──────── INFORMATION

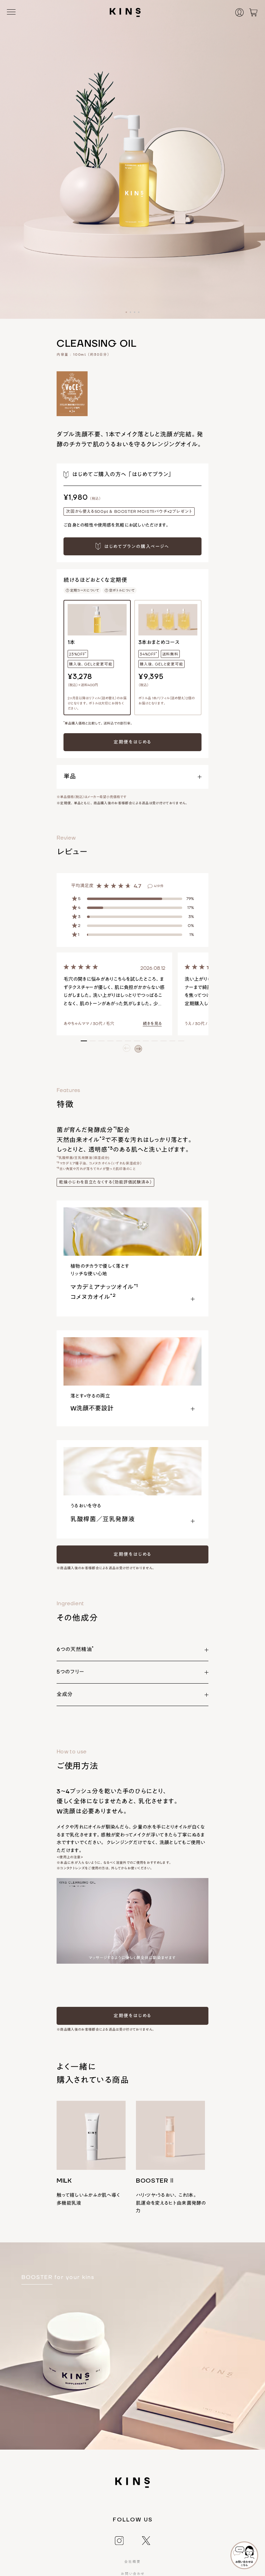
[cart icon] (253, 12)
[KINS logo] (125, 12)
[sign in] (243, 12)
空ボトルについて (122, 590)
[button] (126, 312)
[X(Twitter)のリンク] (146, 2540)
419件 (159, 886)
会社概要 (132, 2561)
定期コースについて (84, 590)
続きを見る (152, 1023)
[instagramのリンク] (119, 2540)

────────────────

> TASK TO COMPLETE: From the first line to the last, retype the data exactly, but omit every image.

> RESPONSE TO THIS TASK:
[cart icon] (253, 12)
[KINS logo] (125, 12)
[sign in] (243, 12)
空ボトルについて (122, 590)
[button] (126, 312)
[X(Twitter)のリンク] (146, 2540)
419件 (159, 886)
会社概要 (132, 2561)
定期コースについて (84, 590)
続きを見る (152, 1023)
[instagramのリンク] (119, 2540)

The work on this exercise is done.